The large tender was for only for worker nodes, networking, and basic infrastructure (racks, power distribution etc).
We also replaced our front ends and storage, but did this in a separate purchase before the tender.
Previous Purchase
- Storage servers to provide 30TB of usable storage.
- New servers to run two CEs, a DPM headnode, accounting, monitoring etc.
Tender requirements
- CPU nodes providing 1,000,000 SPECint_base2000 of processing capacity.
- Networking, Racks and power to support them.
Purchase status
Delivered 16/12/2008
Problems/issues
The machine room required rewiring in order to support the new nodes. The nodes were initially placed all on one phase, which overloaded the UPS.
This had to be remedied in early January. Over the Christmas break we could only run with half the nodes and 10TB of storage.

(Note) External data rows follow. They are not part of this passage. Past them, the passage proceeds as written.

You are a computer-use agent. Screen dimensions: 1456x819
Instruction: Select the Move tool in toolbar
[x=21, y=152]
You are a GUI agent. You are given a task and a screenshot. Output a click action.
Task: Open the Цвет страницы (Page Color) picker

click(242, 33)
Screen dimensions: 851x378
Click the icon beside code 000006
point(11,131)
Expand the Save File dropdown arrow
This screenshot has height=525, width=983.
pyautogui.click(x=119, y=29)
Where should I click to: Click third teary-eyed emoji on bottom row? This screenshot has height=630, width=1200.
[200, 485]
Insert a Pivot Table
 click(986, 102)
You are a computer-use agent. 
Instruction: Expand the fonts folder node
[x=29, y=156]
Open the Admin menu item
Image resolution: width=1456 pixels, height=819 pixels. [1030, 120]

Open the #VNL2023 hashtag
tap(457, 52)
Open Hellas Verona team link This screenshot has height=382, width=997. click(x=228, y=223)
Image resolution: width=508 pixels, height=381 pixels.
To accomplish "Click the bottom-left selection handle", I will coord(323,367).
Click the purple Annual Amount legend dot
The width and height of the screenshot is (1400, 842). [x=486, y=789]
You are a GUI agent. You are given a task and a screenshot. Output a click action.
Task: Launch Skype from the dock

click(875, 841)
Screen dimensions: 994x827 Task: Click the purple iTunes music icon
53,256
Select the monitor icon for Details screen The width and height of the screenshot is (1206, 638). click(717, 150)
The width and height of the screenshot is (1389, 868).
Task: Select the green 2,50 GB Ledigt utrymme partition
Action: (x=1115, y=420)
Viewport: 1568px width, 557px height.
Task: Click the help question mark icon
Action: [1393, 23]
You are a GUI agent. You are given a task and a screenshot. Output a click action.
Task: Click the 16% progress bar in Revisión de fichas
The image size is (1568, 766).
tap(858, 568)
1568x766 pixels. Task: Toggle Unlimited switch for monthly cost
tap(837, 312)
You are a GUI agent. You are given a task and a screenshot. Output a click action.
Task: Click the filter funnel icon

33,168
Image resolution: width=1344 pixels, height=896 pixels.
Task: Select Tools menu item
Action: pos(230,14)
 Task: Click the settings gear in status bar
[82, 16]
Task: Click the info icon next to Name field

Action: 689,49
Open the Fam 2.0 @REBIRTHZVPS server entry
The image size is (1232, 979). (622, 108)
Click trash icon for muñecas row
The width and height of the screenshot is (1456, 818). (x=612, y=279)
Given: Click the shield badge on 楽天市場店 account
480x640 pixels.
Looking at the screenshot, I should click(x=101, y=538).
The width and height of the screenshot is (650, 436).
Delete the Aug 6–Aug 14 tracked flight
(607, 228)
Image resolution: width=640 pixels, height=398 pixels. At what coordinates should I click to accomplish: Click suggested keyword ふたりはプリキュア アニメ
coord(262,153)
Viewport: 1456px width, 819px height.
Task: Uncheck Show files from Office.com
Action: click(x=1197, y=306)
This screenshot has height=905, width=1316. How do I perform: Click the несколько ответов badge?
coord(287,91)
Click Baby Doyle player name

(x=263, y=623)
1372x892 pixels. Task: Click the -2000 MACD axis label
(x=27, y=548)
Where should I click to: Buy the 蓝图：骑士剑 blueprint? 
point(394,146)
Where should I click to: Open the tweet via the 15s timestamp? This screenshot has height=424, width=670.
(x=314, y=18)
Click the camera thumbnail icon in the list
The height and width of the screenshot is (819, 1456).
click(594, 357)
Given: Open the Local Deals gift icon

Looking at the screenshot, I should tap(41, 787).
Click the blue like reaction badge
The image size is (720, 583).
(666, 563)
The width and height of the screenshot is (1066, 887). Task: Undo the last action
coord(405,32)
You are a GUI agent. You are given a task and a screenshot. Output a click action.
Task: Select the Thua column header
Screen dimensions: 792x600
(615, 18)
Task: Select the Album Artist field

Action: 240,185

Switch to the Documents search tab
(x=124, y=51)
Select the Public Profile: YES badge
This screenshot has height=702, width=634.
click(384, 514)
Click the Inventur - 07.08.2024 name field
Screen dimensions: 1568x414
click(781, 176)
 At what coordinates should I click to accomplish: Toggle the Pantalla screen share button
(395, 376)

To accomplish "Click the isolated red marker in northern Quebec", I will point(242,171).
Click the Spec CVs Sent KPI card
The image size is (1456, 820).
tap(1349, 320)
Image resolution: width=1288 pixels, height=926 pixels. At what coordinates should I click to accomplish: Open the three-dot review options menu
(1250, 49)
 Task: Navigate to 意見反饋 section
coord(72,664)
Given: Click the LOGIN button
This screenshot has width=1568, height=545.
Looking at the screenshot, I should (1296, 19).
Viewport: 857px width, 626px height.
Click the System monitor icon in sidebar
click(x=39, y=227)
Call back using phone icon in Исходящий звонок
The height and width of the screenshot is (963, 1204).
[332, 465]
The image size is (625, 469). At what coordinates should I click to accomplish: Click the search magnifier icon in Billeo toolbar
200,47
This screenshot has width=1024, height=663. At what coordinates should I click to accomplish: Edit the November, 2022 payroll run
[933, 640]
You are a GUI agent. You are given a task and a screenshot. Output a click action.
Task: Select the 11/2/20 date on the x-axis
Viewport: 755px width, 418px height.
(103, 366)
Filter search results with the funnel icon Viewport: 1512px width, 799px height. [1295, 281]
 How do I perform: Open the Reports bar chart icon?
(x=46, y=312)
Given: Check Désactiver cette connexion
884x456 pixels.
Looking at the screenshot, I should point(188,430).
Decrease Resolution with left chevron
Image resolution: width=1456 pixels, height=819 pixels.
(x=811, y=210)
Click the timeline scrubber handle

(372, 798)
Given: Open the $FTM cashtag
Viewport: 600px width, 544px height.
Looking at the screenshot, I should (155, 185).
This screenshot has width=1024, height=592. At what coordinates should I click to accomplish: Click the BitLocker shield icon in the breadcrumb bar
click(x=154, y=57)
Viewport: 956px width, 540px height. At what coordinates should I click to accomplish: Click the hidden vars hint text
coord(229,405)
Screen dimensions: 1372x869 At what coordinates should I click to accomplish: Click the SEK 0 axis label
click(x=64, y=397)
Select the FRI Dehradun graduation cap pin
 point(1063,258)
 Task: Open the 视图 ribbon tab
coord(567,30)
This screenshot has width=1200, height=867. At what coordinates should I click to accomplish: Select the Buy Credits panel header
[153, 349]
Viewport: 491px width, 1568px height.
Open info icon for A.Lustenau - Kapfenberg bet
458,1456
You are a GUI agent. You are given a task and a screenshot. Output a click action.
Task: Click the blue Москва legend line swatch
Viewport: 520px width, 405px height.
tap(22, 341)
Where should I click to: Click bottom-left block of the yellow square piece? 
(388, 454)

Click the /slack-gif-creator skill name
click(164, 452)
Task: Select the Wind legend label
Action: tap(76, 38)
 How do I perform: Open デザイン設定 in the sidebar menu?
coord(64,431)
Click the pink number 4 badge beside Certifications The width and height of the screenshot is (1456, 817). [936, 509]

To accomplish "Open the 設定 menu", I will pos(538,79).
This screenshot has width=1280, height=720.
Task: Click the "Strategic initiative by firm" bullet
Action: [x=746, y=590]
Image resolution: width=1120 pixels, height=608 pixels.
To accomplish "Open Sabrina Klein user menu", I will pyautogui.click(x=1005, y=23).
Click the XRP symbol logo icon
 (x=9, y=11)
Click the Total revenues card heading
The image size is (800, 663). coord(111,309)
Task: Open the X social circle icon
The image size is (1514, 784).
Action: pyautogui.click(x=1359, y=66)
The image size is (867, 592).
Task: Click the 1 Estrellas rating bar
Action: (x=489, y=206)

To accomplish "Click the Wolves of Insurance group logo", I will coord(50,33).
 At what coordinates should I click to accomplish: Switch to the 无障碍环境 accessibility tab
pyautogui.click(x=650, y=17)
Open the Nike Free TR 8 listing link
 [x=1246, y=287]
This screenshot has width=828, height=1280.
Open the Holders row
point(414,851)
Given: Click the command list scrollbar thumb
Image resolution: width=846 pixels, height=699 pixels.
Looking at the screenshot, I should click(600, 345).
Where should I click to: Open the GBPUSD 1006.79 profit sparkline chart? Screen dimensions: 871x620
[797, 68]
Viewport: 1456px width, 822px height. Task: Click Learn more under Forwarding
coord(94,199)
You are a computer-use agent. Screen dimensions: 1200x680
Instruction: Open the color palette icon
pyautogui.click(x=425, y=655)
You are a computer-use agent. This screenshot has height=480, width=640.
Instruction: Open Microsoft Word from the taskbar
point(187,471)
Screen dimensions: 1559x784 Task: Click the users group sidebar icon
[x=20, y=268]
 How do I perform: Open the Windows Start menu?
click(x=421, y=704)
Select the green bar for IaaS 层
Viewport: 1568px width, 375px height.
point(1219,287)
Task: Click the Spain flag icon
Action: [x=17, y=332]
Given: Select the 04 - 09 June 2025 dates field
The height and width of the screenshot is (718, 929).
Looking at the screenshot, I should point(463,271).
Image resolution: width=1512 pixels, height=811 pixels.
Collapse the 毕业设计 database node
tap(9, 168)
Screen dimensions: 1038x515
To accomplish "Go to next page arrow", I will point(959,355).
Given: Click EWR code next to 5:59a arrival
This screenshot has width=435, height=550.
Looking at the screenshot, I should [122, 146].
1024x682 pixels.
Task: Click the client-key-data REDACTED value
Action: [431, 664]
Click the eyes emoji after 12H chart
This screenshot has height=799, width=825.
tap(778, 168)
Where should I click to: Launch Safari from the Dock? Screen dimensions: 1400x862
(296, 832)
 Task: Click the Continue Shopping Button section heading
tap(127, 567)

Airflow has also had to be adjusted. This now seems to be running acceptably.
Purchase details
Storage server specification
Component |
Specification |
Reason |
Comments
|
Disks per raid array
|
14 in RAID 6; 2 system disks in RAID 1
|
Performance and redundancy
|
System and storage disks share RAID controller
|
Raid controller
|
Adaptec AAC-RAID with BBU
|
As supplied by vendor
|
|
Disk size
|
1TB Enterprise SATA
|
Size and Reliability
|
|
Company
|
SuperMicro boxes (X7DWN+ motherboards) supplied by Transtec
|
Most competitive solution tendered
|
Xeon E5420 (2.5GHz) CPU (single)
|
Units purchased
|
3
|
Storage requirements
|
|
Cost
|
|
|
|
Worker node specification
Component |
Specification |
Reason |
Comments
|
Architecture
|
Intel Xeon L5430 (Quad core 2.66GHz; 12MB Cache; 1333MHz FSB)
|
Performance
|
All tendered proposals were Xeons
|
Number x cores
|
2 x 4 core
|
Benchmark scores
|
|
Memory per core
|
2 GB 1.5V DDR2-667 FBDIMM
|
Recommended and cost effective
|
|
Company
|
SuperMicro boxes (X7DWT motherboards) supplied by vendor
|
Most competitive solution tendered
|
|
Units purchased
|
42
|
CPU requirements
|
|
Cost
|
|
|
Note that these systems house 2 nodes per 1U box
|
Connectivity specification
Component |
Specification |
Reason |
Comments
|
Connections within procured kit
|
Nortel 5510-48T 48-Port Gigabit Ethernet Switch
|
Known performance/compatibility
|
|
Links & contacts
Phil Roffe and David Ambrose-Griffith will provide more info if you ask nicely.
Example site A
General
Recent general purchase description. What was it for?
Tender requirements
Any specific requirements put into tender with reasons - such as SL4 compatibitlity, 64-bit...
Assessment
Were units tested as part of the process. What were the biggest factors in reaching a decision?
Purchase status
Has the purchase been made or is it pending? If made what is the estimated delivery date.
Problems/issues
Have there been any problems with the delivery or performance?
Purchase details
Storage example
Question |
Answer |
Reason |
Comments
|
Disks per raid array
|
24
|
Performance
|
Also looked at...
|
Raid controller
|
Areca 123
|
Track record
|
None
|
Disk size
|
1TB
|
Cost per GB
|
None
|
Company
|
MyChoice
|
Quote and working relationship
|
None
|
Units purchased
|
5
|
Budget constraints
|
None
|
Cost
|
Optional
|
|
|
Worker node example
Question |
Answer |
Reason |
Comments
|
Architecture
|
AMD
|
Performance
|
Also looked at...
|
Number x cores
|
2 x 4 core
|
Benchmark scores
|
None
|
Memory per core
|
2 GB
|
Recommended and cost effective
|
None
|
Company
|
MyChoice
|
Quote and working relationship
|
None
|
Units purchased
|
5
|
Budget constraints
|
None
|
Cost
|
Optional
|
|
|
Links & contacts
The tender is available online at ....
Contact Skippy for more information.
Further information
Links to further information on tenders, hardware requirements from the experiments, blog or mail thread entries relating to purchases.